Collection entries
+++

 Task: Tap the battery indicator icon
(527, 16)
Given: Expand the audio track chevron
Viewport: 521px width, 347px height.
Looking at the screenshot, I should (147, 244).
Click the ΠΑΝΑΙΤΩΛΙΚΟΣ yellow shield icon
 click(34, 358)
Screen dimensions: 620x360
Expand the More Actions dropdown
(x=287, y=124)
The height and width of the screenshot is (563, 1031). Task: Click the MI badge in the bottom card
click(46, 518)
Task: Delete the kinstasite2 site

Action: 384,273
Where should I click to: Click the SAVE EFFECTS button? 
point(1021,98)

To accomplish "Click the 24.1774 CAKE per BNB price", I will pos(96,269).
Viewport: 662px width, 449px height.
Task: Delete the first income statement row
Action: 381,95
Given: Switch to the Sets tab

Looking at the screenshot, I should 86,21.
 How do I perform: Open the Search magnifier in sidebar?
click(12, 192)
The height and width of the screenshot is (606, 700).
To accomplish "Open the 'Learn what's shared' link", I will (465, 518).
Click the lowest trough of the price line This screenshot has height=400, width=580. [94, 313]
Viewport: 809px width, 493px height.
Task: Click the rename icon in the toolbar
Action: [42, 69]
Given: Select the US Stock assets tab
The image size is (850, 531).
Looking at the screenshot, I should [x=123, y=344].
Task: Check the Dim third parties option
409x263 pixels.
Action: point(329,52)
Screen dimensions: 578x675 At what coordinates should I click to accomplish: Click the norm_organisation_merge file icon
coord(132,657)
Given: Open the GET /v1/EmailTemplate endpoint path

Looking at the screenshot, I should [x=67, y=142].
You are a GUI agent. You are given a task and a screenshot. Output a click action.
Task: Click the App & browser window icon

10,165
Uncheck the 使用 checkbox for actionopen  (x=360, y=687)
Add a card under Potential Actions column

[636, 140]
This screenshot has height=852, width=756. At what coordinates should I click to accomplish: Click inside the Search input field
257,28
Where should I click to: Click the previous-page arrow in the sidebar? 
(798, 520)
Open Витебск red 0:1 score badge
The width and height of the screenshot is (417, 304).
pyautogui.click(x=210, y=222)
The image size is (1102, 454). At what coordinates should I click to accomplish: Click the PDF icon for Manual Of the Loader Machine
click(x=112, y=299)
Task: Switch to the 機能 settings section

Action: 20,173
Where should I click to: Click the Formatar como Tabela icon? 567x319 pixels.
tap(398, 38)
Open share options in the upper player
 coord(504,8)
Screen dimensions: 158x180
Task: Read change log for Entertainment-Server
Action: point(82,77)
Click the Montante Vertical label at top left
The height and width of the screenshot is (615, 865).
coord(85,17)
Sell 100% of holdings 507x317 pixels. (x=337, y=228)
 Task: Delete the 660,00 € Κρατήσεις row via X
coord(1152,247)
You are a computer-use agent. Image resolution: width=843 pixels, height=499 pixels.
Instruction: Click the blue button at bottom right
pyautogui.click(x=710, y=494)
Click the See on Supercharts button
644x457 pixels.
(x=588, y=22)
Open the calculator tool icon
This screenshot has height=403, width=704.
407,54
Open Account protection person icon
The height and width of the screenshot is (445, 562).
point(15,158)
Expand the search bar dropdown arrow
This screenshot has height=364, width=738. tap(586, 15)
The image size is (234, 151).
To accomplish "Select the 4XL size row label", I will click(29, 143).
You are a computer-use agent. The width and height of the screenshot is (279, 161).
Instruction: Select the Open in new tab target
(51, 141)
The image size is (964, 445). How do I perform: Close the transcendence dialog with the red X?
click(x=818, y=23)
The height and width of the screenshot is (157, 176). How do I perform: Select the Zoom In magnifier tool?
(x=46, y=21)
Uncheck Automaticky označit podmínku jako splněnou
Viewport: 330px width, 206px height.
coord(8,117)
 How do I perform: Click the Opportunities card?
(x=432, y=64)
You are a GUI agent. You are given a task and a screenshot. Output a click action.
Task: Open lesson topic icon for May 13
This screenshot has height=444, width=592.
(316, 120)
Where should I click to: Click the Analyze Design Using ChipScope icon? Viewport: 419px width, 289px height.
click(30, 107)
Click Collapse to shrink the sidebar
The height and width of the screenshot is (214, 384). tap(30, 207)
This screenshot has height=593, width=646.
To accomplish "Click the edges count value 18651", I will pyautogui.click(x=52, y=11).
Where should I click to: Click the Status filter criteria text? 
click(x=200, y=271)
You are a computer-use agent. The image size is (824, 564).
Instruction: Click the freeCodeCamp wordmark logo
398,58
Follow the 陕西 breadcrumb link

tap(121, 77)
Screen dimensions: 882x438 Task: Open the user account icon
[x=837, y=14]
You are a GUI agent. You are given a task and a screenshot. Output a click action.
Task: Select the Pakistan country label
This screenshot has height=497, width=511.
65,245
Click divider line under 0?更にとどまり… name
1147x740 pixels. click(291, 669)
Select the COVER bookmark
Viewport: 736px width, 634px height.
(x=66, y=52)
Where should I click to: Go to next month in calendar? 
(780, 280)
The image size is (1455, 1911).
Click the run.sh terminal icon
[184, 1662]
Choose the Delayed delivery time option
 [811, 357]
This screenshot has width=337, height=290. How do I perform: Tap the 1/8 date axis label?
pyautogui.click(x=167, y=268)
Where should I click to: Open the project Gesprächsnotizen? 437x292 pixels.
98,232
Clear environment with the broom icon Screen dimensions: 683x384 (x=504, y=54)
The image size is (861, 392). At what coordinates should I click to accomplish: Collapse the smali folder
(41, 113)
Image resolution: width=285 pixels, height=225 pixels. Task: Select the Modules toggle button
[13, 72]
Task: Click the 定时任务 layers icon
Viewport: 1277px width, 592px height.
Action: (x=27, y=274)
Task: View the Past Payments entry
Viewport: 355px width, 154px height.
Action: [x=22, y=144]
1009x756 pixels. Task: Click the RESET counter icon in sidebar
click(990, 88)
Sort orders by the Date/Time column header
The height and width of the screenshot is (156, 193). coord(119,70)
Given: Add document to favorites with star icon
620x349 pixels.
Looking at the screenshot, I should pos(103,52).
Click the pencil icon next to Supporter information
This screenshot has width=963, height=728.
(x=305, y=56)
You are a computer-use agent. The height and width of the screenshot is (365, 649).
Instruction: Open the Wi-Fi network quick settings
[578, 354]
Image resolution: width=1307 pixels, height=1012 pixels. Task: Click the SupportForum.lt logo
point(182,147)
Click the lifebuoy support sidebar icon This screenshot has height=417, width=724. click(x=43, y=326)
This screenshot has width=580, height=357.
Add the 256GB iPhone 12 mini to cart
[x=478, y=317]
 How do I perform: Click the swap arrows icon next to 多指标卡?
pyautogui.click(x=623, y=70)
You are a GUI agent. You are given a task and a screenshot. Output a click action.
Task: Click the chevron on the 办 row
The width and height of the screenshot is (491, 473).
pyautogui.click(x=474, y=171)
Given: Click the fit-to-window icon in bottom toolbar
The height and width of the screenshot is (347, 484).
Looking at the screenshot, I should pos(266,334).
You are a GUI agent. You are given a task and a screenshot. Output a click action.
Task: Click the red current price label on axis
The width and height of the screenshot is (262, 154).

+++

PROBLEM => The data is to be reproduced in full, every line intact.

RESPONSE TO THIS EXERCISE =>
 Task: Tap the battery indicator icon
(527, 16)
Given: Expand the audio track chevron
Viewport: 521px width, 347px height.
Looking at the screenshot, I should (147, 244).
Click the ΠΑΝΑΙΤΩΛΙΚΟΣ yellow shield icon
 click(34, 358)
Screen dimensions: 620x360
Expand the More Actions dropdown
(x=287, y=124)
The height and width of the screenshot is (563, 1031). Task: Click the MI badge in the bottom card
click(46, 518)
Task: Delete the kinstasite2 site

Action: 384,273
Where should I click to: Click the SAVE EFFECTS button? 
point(1021,98)

To accomplish "Click the 24.1774 CAKE per BNB price", I will pos(96,269).
Viewport: 662px width, 449px height.
Task: Delete the first income statement row
Action: 381,95
Given: Switch to the Sets tab

Looking at the screenshot, I should 86,21.
 How do I perform: Open the Search magnifier in sidebar?
click(12, 192)
The height and width of the screenshot is (606, 700).
To accomplish "Open the 'Learn what's shared' link", I will (465, 518).
Click the lowest trough of the price line This screenshot has height=400, width=580. [94, 313]
Viewport: 809px width, 493px height.
Task: Click the rename icon in the toolbar
Action: [42, 69]
Given: Select the US Stock assets tab
The image size is (850, 531).
Looking at the screenshot, I should [x=123, y=344].
Task: Check the Dim third parties option
409x263 pixels.
Action: point(329,52)
Screen dimensions: 578x675 At what coordinates should I click to accomplish: Click the norm_organisation_merge file icon
coord(132,657)
Given: Open the GET /v1/EmailTemplate endpoint path

Looking at the screenshot, I should [x=67, y=142].
You are a GUI agent. You are given a task and a screenshot. Output a click action.
Task: Click the App & browser window icon

10,165
Uncheck the 使用 checkbox for actionopen  (x=360, y=687)
Add a card under Potential Actions column

[636, 140]
This screenshot has height=852, width=756. At what coordinates should I click to accomplish: Click inside the Search input field
257,28
Where should I click to: Click the previous-page arrow in the sidebar? 
(798, 520)
Open Витебск red 0:1 score badge
The width and height of the screenshot is (417, 304).
pyautogui.click(x=210, y=222)
The image size is (1102, 454). At what coordinates should I click to accomplish: Click the PDF icon for Manual Of the Loader Machine
click(x=112, y=299)
Task: Switch to the 機能 settings section

Action: 20,173
Where should I click to: Click the Formatar como Tabela icon? 567x319 pixels.
tap(398, 38)
Open share options in the upper player
 coord(504,8)
Screen dimensions: 158x180
Task: Read change log for Entertainment-Server
Action: point(82,77)
Click the Montante Vertical label at top left
The height and width of the screenshot is (615, 865).
coord(85,17)
Sell 100% of holdings 507x317 pixels. (x=337, y=228)
 Task: Delete the 660,00 € Κρατήσεις row via X
coord(1152,247)
You are a computer-use agent. Image resolution: width=843 pixels, height=499 pixels.
Instruction: Click the blue button at bottom right
pyautogui.click(x=710, y=494)
Click the See on Supercharts button
644x457 pixels.
(x=588, y=22)
Open the calculator tool icon
This screenshot has height=403, width=704.
407,54
Open Account protection person icon
The height and width of the screenshot is (445, 562).
point(15,158)
Expand the search bar dropdown arrow
This screenshot has height=364, width=738. tap(586, 15)
The image size is (234, 151).
To accomplish "Select the 4XL size row label", I will click(29, 143).
You are a computer-use agent. The width and height of the screenshot is (279, 161).
Instruction: Select the Open in new tab target
(51, 141)
The image size is (964, 445). How do I perform: Close the transcendence dialog with the red X?
click(x=818, y=23)
The height and width of the screenshot is (157, 176). How do I perform: Select the Zoom In magnifier tool?
(x=46, y=21)
Uncheck Automaticky označit podmínku jako splněnou
Viewport: 330px width, 206px height.
coord(8,117)
 How do I perform: Click the Opportunities card?
(x=432, y=64)
You are a GUI agent. You are given a task and a screenshot. Output a click action.
Task: Open lesson topic icon for May 13
This screenshot has height=444, width=592.
(316, 120)
Where should I click to: Click the Analyze Design Using ChipScope icon? Viewport: 419px width, 289px height.
click(30, 107)
Click Collapse to shrink the sidebar
The height and width of the screenshot is (214, 384). tap(30, 207)
This screenshot has height=593, width=646.
To accomplish "Click the edges count value 18651", I will pyautogui.click(x=52, y=11).
Where should I click to: Click the Status filter criteria text? 
click(x=200, y=271)
You are a computer-use agent. The image size is (824, 564).
Instruction: Click the freeCodeCamp wordmark logo
398,58
Follow the 陕西 breadcrumb link

tap(121, 77)
Screen dimensions: 882x438 Task: Open the user account icon
[x=837, y=14]
You are a GUI agent. You are given a task and a screenshot. Output a click action.
Task: Select the Pakistan country label
This screenshot has height=497, width=511.
65,245
Click divider line under 0?更にとどまり… name
1147x740 pixels. click(291, 669)
Select the COVER bookmark
Viewport: 736px width, 634px height.
(x=66, y=52)
Where should I click to: Go to next month in calendar? 
(780, 280)
The image size is (1455, 1911).
Click the run.sh terminal icon
[184, 1662]
Choose the Delayed delivery time option
 [811, 357]
This screenshot has width=337, height=290. How do I perform: Tap the 1/8 date axis label?
pyautogui.click(x=167, y=268)
Where should I click to: Open the project Gesprächsnotizen? 437x292 pixels.
98,232
Clear environment with the broom icon Screen dimensions: 683x384 (x=504, y=54)
The image size is (861, 392). At what coordinates should I click to accomplish: Collapse the smali folder
(41, 113)
Image resolution: width=285 pixels, height=225 pixels. Task: Select the Modules toggle button
[13, 72]
Task: Click the 定时任务 layers icon
Viewport: 1277px width, 592px height.
Action: (x=27, y=274)
Task: View the Past Payments entry
Viewport: 355px width, 154px height.
Action: [x=22, y=144]
1009x756 pixels. Task: Click the RESET counter icon in sidebar
click(990, 88)
Sort orders by the Date/Time column header
The height and width of the screenshot is (156, 193). coord(119,70)
Given: Add document to favorites with star icon
620x349 pixels.
Looking at the screenshot, I should pos(103,52).
Click the pencil icon next to Supporter information
This screenshot has width=963, height=728.
(x=305, y=56)
You are a computer-use agent. The height and width of the screenshot is (365, 649).
Instruction: Open the Wi-Fi network quick settings
[578, 354]
Image resolution: width=1307 pixels, height=1012 pixels. Task: Click the SupportForum.lt logo
point(182,147)
Click the lifebuoy support sidebar icon This screenshot has height=417, width=724. click(x=43, y=326)
This screenshot has width=580, height=357.
Add the 256GB iPhone 12 mini to cart
[x=478, y=317]
 How do I perform: Click the swap arrows icon next to 多指标卡?
pyautogui.click(x=623, y=70)
You are a GUI agent. You are given a task and a screenshot. Output a click action.
Task: Click the chevron on the 办 row
The width and height of the screenshot is (491, 473).
pyautogui.click(x=474, y=171)
Given: Click the fit-to-window icon in bottom toolbar
The height and width of the screenshot is (347, 484).
Looking at the screenshot, I should pos(266,334).
You are a GUI agent. You are given a task and a screenshot. Output a click action.
Task: Click the red current price label on axis
The width and height of the screenshot is (262, 154).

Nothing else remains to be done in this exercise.